TASK :: If a line in the listing carries the word "input", return a copy of that line.

START DATA IN THIS EXERCISE

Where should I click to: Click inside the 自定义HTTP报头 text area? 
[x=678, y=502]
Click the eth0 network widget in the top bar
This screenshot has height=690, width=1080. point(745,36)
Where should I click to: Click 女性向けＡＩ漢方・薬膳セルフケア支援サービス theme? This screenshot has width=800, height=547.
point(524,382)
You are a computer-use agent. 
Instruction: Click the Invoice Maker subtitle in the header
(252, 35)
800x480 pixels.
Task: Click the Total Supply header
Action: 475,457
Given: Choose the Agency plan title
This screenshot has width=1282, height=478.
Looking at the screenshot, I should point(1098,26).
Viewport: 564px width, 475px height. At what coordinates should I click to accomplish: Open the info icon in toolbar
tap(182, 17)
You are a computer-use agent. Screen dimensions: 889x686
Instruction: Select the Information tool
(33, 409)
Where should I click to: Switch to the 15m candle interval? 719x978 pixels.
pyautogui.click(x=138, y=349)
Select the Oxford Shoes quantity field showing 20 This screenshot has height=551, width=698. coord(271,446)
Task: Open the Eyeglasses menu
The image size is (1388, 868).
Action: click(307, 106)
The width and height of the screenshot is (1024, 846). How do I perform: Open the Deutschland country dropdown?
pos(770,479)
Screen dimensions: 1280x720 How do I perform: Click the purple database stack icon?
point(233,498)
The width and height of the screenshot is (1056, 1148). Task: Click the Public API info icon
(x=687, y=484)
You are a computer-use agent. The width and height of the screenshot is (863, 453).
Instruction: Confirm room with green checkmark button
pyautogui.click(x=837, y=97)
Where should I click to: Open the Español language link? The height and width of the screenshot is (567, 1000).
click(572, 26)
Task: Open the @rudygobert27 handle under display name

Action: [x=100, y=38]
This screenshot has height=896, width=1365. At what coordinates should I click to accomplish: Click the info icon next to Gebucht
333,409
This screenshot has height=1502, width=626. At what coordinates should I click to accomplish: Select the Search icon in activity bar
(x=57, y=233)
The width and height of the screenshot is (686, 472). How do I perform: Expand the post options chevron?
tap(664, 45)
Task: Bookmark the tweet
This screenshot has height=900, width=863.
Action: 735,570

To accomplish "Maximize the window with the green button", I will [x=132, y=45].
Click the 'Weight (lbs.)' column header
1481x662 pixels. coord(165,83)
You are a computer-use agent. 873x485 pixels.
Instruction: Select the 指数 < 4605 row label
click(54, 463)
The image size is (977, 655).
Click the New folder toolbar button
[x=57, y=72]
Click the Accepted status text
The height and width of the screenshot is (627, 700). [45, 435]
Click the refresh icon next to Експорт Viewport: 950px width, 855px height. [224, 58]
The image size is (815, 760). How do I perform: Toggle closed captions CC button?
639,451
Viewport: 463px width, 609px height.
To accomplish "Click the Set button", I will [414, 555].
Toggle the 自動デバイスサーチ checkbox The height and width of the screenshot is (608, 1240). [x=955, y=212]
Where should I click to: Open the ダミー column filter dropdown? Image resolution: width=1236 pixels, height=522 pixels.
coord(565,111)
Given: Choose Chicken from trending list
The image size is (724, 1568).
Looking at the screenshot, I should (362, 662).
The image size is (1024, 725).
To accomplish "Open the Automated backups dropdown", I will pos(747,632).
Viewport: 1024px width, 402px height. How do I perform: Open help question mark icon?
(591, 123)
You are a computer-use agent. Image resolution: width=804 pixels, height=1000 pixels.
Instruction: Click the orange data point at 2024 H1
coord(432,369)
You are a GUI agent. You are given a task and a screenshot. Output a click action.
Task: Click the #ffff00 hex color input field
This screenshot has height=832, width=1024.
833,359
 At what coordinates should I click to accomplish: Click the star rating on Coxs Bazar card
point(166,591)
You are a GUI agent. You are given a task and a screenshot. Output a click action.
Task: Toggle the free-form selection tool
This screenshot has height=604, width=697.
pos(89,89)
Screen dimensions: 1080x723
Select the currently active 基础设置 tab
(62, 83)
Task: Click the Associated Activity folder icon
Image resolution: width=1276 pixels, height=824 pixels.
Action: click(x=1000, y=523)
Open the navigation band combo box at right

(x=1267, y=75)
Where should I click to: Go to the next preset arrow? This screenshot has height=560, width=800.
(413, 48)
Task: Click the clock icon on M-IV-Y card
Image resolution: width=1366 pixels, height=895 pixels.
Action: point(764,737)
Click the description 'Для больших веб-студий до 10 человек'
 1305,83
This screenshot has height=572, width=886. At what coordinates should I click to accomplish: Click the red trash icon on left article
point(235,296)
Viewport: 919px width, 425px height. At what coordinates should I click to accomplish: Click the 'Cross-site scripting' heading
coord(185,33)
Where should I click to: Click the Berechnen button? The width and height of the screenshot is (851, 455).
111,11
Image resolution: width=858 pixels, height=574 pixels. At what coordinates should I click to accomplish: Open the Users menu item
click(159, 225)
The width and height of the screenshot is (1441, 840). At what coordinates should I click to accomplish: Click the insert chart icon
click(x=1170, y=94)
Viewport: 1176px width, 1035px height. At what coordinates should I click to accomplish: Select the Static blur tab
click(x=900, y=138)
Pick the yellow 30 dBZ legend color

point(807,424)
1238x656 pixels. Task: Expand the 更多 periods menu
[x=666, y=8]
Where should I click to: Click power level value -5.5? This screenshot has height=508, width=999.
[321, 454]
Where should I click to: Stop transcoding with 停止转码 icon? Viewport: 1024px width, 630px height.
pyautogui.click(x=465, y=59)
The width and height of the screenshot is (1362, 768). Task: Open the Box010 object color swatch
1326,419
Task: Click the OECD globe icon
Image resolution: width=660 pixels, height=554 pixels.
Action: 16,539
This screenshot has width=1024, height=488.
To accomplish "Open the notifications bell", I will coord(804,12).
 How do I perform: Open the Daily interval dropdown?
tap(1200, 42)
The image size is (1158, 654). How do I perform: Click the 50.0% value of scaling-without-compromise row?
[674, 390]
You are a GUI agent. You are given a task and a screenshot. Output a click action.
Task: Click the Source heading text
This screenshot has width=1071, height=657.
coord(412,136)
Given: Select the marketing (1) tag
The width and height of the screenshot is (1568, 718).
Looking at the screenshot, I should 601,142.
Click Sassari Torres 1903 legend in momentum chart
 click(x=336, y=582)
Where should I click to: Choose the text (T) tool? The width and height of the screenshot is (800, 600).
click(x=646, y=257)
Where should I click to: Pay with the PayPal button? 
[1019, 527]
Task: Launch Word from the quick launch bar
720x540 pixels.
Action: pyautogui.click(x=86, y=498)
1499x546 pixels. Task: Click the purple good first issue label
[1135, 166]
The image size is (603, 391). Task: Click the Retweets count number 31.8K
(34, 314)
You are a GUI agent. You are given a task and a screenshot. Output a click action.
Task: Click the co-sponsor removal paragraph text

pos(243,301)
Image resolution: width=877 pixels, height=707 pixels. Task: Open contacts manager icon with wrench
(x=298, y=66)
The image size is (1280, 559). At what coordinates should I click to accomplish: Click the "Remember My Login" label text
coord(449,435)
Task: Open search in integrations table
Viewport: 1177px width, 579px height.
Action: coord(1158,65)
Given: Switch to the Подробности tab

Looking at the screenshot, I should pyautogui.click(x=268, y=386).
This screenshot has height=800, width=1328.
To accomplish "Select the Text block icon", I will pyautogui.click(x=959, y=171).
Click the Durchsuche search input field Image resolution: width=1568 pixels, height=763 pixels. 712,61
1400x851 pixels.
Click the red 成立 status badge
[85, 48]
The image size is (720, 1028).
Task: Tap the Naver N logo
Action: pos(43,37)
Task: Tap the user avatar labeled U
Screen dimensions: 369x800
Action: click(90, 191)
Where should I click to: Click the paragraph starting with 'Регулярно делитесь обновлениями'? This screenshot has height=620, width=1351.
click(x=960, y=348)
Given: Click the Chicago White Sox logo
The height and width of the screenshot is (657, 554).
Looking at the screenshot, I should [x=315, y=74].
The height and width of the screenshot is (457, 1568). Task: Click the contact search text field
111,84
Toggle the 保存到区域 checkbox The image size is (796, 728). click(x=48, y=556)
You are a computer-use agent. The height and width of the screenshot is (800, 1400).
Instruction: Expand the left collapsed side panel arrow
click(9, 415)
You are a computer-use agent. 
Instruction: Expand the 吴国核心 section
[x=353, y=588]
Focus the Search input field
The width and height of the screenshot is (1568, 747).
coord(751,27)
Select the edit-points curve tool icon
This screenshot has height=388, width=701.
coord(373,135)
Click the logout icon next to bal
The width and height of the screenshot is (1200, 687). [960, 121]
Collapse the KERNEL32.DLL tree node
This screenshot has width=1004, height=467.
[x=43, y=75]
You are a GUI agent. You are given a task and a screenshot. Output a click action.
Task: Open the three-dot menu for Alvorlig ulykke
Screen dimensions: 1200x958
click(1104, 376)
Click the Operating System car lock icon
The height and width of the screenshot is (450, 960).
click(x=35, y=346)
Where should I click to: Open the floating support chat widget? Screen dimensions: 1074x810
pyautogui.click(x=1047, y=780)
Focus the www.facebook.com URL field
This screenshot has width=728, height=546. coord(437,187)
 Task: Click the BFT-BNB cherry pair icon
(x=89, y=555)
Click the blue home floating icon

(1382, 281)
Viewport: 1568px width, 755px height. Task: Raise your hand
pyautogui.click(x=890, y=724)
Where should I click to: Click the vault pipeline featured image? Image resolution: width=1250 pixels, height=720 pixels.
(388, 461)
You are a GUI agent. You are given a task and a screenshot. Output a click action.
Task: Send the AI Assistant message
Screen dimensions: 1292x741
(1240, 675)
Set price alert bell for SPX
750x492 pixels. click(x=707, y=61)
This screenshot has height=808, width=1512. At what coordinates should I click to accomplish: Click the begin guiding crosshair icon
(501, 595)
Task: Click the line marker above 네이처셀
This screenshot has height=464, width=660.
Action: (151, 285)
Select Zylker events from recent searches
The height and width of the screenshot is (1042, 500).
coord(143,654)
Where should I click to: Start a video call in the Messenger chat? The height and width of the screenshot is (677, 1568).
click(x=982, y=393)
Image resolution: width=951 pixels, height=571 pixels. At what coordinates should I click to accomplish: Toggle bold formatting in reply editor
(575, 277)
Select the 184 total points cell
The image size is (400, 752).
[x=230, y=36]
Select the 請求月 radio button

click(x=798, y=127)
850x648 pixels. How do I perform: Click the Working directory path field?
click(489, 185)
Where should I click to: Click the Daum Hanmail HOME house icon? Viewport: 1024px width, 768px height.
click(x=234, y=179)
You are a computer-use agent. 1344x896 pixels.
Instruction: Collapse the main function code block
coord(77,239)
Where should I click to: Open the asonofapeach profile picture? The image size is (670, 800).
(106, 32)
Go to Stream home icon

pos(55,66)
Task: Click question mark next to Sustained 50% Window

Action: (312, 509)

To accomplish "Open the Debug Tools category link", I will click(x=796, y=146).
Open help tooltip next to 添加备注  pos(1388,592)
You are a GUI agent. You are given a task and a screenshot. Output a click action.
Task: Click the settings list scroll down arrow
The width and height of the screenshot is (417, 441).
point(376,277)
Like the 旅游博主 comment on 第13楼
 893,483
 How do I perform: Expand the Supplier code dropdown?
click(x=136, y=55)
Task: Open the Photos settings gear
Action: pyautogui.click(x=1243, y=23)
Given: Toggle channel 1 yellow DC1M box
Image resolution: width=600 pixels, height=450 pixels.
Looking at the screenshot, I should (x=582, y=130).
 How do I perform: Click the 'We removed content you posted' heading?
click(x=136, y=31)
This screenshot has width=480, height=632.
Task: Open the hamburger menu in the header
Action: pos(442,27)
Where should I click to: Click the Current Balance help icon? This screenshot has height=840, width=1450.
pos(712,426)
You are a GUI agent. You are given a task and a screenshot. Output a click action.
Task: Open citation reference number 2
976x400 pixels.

END DATA IN THIS EXERCISE

ANSWER TO THIS TASK ::
Task: Click the #ffff00 hex color input field
Click the Durchsuche search input field Image resolution: width=1568 pixels, height=763 pixels. 712,61
Focus the Search input field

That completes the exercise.